Dans plusieurs pays en développement, les agriculteurs perçoivent une part très élevée du prix final des produits agricoles souvent supérieure à 70 % dans plusieurs pays d’Afrique subsaharienne.
C’est l’une des conclusions d’une modélisation internationale réalisée par le Potsdam Institute for Climate Impact Research (PIK) en Allemagne, en collaboration avec des chercheurs de l’université Humboldt à Berlin et de la China Academy for Rural Development de l’université de Zhejiang en Chine.
Publiée en janvier 2025, dans la revue Nature, l’étude souligne que cette situation s’explique par la faible industrialisation des chaînes alimentaires locales, où les étapes de transformation, de distribution ou de restauration sont encore peu développées.
En conséquence, les prix à la consommation dans ces régions sont étroitement liés aux coûts agricoles.
L’affirmation selon laquelle les agriculteurs d’Afrique subsaharienne perçoivent une part très élevée du prix final de leur production, pouvant atteindre 70 % ne se vérifie que dans les cas de commercialisation à cycle court, lorsque le producteur vend directement au consommateur. En tout cas, c’est le constat fait par Mongabay.
En Afrique subsaharienne, de nombreux produits alimentaires se commercialisent en cycle long, avec un ou plusieurs intermédiaires entre le producteur et le consommateur. Dans certains cas, un intermédiaire achète directement chez le producteur pour revendre au consommateur. Dans d’autres cas, un collecteur achète chez le producteur, revend au détaillant qui, à son tour, vend au consommateur.
Il existe également des chaînes de commercialisation plus longue, ce que l’Organisation des Nations unies pour l’alimentation et l’agriculture (FAO) appelle des « commerçants-camionneurs-collecteurs ». Dans ces cas, bien que les produits agricoles ne soient pas industrialisés, les bénéfices sont dilués à travers les maillons de la chaîne, ce qui réduit la part du producteur.
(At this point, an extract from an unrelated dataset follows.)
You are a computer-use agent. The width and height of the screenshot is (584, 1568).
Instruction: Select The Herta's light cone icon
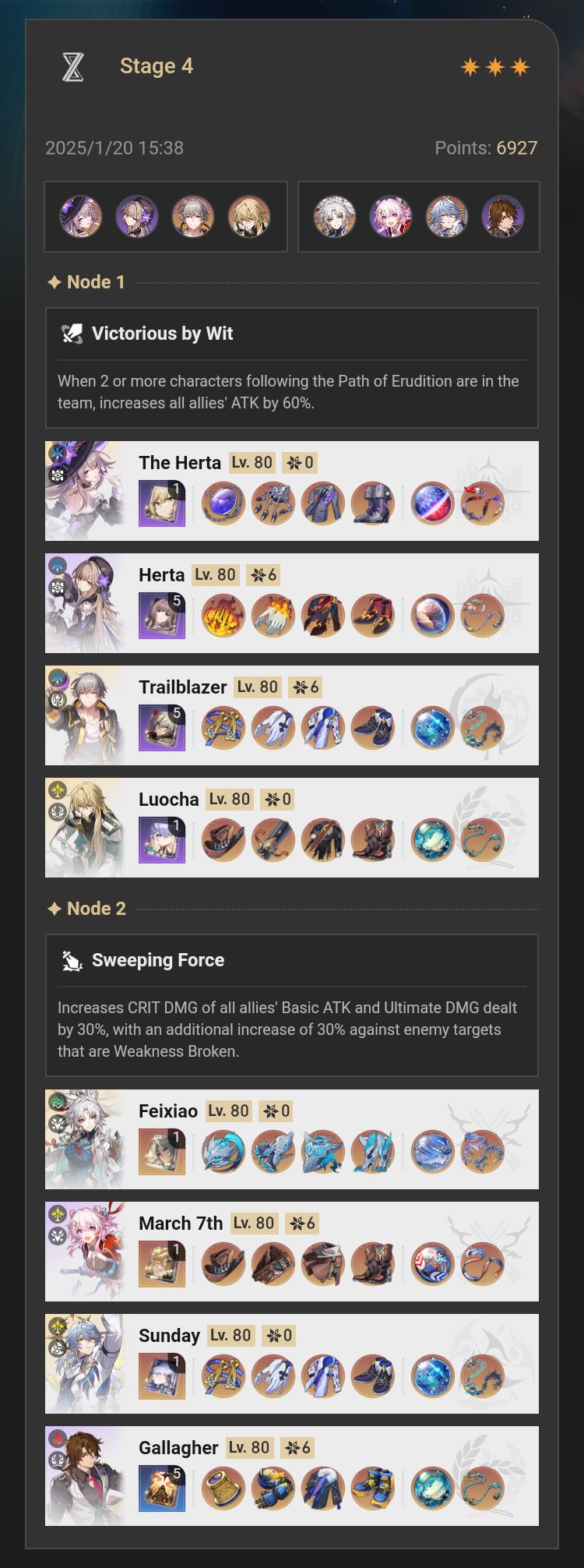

Le rapport Food Systems in Africa: Rethinking the Role of Markets, publié en 2021 par la Banque mondiale et l’Agence française de développement (AFD), indique d’ailleurs que les intermédiaires de la chaîne de distribution peuvent également modifier la composition de l’offre de produits alimentaires sur le marché et ont « un effet décisif sur les revenus des producteurs ».
Il convient de noter que cette étude est le résultat d’une modélisation statistique fondée sur le croisement des prix à la consommation et des prix agricoles issus des bases de données de la FAO, et non sur le résultat d’une enquête directe auprès des producteurs.
Les pays en développement plus durement affectés
L’étude souligne qu’à cause de la faible industrialisation de la chaine de valeur alimentaire dans les pays en développement, toute variation dans les coûts de production, notamment liée aux politiques climatiques comme les taxes carbones dans le secteur agricole, se répercute directement sur les consommateurs, car la part des étapes post-agricoles est faible ; donc la capacité d’amortir les hausses est limitée.
Jules Ouedraogo Nomdo, agroéconomiste basé au Burkina Faso, pense que la mise en œuvre des politiques climatiques dans les pays en développement va nécessiter des investissements dans les équipements durables, avec le risque d’exclusion des producteurs s’ils ne sont pas accompagnés. « Il faut des subventions ciblées pour encourager les pratiques durables sans pénaliser les petits producteurs. Il faut, par exemple, faciliter l’accès à la technologie verte telle que des semences résilientes et l’irrigation économe. Il faut aussi un accompagnement technique, des formations et plus de flexibilité dans la mise en œuvre de ces politiques ».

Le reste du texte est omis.